Segment Start: Records for the task

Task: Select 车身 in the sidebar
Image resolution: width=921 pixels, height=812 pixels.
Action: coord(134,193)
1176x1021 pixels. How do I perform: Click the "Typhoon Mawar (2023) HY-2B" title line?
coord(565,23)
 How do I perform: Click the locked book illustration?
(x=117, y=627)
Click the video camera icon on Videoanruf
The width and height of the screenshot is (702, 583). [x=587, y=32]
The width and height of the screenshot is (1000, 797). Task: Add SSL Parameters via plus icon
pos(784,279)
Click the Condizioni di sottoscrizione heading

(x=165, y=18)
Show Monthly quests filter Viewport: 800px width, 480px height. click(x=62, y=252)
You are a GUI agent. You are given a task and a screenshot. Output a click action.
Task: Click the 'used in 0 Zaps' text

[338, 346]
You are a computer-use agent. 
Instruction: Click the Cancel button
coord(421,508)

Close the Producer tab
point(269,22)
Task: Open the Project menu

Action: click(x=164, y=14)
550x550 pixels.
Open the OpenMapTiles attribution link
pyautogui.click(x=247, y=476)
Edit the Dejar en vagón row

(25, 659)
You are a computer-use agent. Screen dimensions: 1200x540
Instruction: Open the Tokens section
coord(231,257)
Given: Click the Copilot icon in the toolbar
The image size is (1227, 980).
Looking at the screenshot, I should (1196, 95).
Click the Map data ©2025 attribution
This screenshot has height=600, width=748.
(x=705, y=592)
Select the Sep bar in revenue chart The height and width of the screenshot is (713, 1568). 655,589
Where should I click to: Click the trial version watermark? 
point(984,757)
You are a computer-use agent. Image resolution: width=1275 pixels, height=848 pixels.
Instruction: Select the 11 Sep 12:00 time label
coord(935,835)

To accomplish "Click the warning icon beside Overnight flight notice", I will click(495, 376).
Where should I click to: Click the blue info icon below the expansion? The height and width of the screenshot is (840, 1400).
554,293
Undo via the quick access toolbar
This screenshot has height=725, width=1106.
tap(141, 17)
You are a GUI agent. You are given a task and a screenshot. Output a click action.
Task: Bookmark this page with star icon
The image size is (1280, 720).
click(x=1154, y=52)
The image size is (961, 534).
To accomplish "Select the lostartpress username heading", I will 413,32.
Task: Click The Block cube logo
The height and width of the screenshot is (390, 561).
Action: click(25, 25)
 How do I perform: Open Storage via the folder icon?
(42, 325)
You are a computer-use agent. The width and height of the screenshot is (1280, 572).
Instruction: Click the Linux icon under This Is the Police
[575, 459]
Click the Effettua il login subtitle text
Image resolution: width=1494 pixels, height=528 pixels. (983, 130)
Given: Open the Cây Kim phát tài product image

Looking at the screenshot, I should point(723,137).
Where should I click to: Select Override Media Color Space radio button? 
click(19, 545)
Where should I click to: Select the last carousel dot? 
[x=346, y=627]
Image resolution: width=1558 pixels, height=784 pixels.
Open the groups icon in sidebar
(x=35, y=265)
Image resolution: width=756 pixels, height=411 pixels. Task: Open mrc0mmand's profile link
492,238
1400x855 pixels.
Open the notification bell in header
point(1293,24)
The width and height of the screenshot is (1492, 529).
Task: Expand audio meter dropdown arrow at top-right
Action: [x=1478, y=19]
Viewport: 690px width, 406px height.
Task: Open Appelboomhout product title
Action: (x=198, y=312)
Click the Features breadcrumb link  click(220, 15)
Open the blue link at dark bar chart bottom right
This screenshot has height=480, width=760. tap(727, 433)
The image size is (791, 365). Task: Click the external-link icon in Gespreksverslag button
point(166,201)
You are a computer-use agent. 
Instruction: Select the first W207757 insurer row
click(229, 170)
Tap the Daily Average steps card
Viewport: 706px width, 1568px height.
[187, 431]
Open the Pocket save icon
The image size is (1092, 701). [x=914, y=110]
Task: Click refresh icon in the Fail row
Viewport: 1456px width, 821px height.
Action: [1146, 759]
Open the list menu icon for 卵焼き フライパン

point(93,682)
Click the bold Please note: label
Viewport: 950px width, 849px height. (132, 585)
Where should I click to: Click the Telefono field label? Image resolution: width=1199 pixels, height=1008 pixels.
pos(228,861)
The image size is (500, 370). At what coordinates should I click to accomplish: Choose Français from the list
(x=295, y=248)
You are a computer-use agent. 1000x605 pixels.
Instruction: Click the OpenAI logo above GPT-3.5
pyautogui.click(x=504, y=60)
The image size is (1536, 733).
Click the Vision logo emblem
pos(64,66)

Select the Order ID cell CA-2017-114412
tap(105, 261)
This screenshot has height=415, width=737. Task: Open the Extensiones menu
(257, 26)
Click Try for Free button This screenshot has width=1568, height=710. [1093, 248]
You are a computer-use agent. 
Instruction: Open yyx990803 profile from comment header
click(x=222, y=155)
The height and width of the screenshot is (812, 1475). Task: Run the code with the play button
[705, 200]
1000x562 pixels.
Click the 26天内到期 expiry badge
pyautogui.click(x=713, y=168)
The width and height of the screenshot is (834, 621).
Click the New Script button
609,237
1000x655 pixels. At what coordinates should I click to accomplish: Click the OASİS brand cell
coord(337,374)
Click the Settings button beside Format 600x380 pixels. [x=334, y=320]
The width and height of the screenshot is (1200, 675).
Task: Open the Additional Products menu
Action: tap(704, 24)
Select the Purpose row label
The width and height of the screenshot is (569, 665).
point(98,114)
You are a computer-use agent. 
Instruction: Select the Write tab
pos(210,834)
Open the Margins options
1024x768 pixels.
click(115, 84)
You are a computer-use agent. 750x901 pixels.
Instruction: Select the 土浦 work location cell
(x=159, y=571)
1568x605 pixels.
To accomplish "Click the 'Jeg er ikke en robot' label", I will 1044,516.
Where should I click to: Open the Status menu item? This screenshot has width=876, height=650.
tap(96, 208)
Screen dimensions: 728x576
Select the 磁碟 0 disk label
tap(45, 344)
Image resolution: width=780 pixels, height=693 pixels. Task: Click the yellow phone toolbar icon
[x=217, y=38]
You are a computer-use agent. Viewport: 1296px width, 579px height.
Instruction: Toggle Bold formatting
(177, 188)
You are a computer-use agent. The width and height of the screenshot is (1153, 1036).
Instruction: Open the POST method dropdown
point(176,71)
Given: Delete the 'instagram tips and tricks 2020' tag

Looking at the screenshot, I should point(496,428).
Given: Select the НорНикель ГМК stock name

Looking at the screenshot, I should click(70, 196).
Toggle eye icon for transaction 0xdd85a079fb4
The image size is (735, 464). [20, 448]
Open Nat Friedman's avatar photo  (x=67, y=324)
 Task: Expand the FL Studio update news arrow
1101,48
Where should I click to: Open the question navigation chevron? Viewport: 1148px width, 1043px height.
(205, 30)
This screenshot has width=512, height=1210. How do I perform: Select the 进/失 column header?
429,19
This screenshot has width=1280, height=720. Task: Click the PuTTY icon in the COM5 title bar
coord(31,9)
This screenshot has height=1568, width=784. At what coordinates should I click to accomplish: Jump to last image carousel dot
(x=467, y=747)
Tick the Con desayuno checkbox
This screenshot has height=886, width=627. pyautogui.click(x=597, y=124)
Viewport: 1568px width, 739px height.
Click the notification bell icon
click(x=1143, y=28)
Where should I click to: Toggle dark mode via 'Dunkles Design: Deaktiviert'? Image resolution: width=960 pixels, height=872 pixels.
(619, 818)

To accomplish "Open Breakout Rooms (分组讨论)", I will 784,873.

Segment End: Records for the task

• Task brief
For the word "will", work out how many lines of the entries contain it, and state the number alone.

• Answer for the task
4